Patients should stay in Northwest Indiana for their neurology, oncology, cardiovascular care, hospitals say - March 18, 2019
Courtesy of The Times of Northwest Indiana • March 18, 2019
By Giles Bruce firstname.lastname@example.org, 219-853-2584
Northwest Indiana hospitals say they’re increasingly adding technologies and services so that fewer and fewer residents have to leave the Region for health care.
“Unless a patient requires highly specialized medical care that can only be found at tertiary academic medical centers, most of the care a patient might need can be delivered right in our community,” said Dean Mazzoni, president and CEO of Franciscan Health hospital in Michigan City.
To that end, his hospital opened a new $243 million facility in January along Interstate 80/94 in January.
He said the facility has the “latest and greatest in medical and clinical technology” but also patient-safety and infection-control elements. That’s important, he noted, because more than 99,000 deaths occur every year due to hospital-acquired infections, according to the Centers for Disease Control and Prevention.
“Through surveys and focus groups, we have found that patients and their families prefer to receive medical care closer to their homes,” he said.
“The convenience of accessible, quality, medical care reduces stress and anxiety, which we know from studies also promotes health and healing.”
Another new Northwest Indiana hospital is being built in downtown LaPorte. The $125 million building is expected to be completed in 2020. Ground was broken in August.
“We’ll have all the latest and greatest equipment and facilities to take care of our patients and our community,” said LaPorte Hospital CEO Ashley Dickinson.
She noted that her hospital is also part of an effort, being led by Pat Bankston of Indiana University Northwest, to bring medical residents to the Region, which advocates say will improve the quality of care in Northwest Indiana. LaPorte Hospital has also recently recruited about 20 new providers to the area, in specialties such as primary care, pediatrics and OB-GYN, she said.
“A lot of our physicians trained at academic institutions and came to a community hospital to care for the patients here,” she said.
“Community hospitals give really good care, taking care of our friends and neighbors here in the community. You can pull our quality scores and compare them to facilities in Chicago. You’re getting very good care here in Indiana.”
Technology leads the way
Much of that can be attributed to improvements in medical technology. Dr. Alan Kumar, chief medical officer for Community Healthcare System, noted that his hospital group — which consists of Community Hospital in Munster, St. Catherine Hospital in East Chicago and St. Mary Medical Center in Hobart — has invested in technology to improve care of heart disease, strokes and bad joints.
He pointed to transcatheter aortic valve replacement, or TAVR, a minimally invasive way to replace narrowed aortic valves. “It is cutting edge. It is much quicker for recovery. You’re home the next day, generally,” he said. The hospital system is also planning to offer that service for the mitral valve.

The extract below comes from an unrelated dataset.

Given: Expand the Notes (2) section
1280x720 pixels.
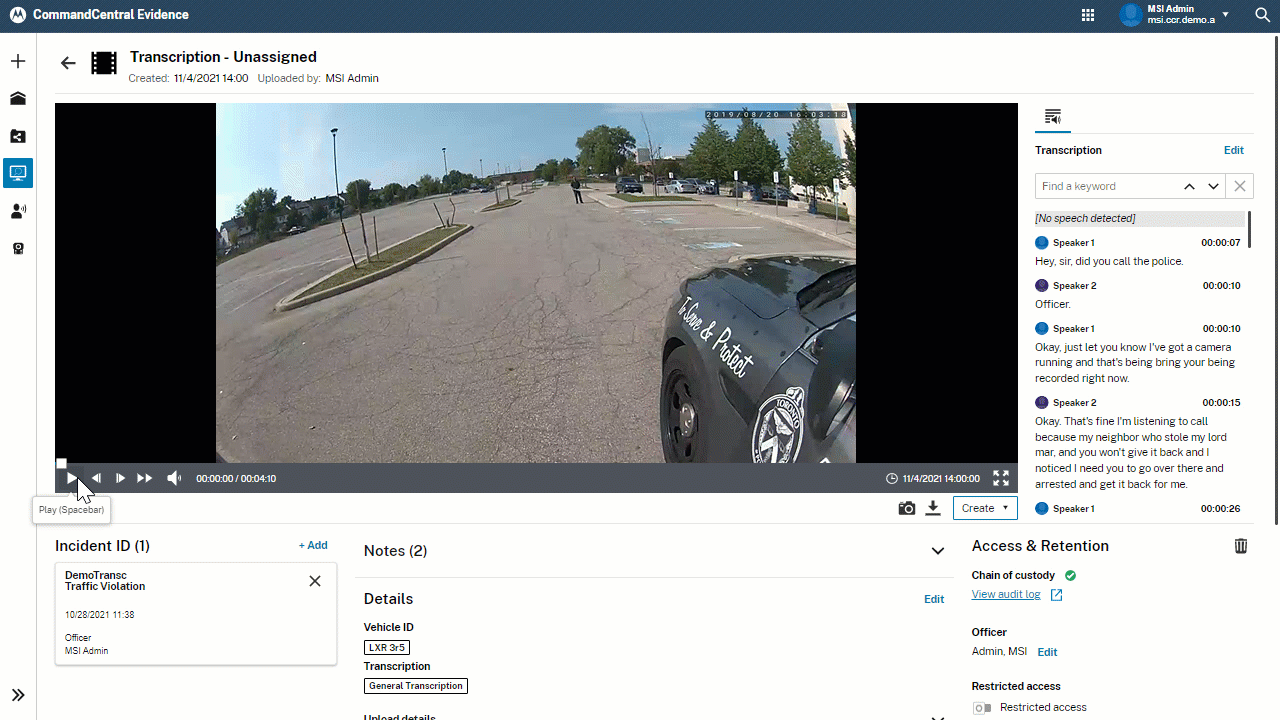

In addition, Community Healthcare System is about to become comprehensive stroke-certified, with 24-7 coverage for endovascular care, he said. That’s due in part to a partnership with Rush University Medical Center on a telestroke program, which allows stroke patients to get diagnosis and treatment plans any time, as well as Abbott’s Infinity deep brain stimulation system, which helps minimize the impact of tremors in patients with advanced Parkinson’s’ disease.

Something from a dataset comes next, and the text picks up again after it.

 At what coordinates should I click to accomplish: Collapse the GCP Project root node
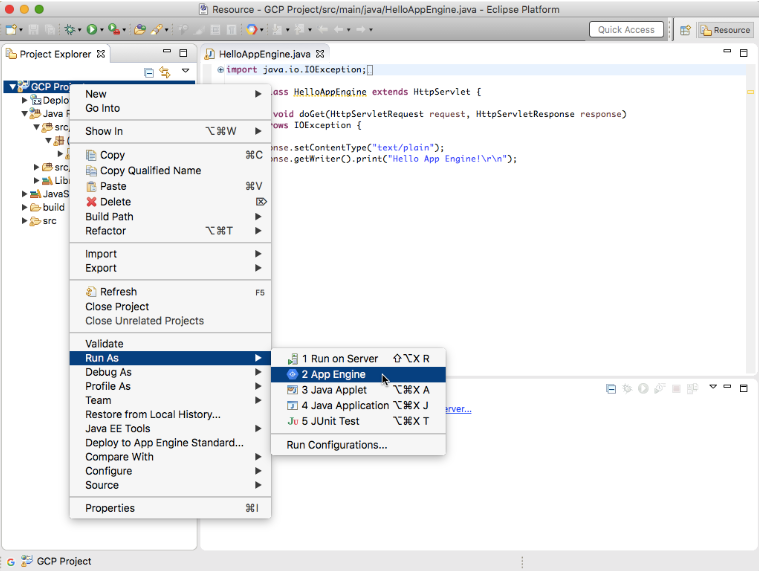[x=12, y=87]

The health system also recently started offering the Mako robotic-assisted surgery system for partial and total knee replacements. “It can shorten recovery time and reduce pain after the procedure,” Kumar said.
“The 3-D mapping allows for a better surgical plan, can customize care better, make for more precise cuts, smaller incisions. It’s been a huge hit for us so far. And the best benefit is patients get better outcomes.”
He said community hospitals are able to offer these services because conditions that used to be rare — and thus only performed at academic medical centers — are now becoming more common because of the aging baby boomer population.
“You want to be able to provide that at a location is convenient to patients and families,” he said, adding that local care is better coordinated because all the providers are in one place.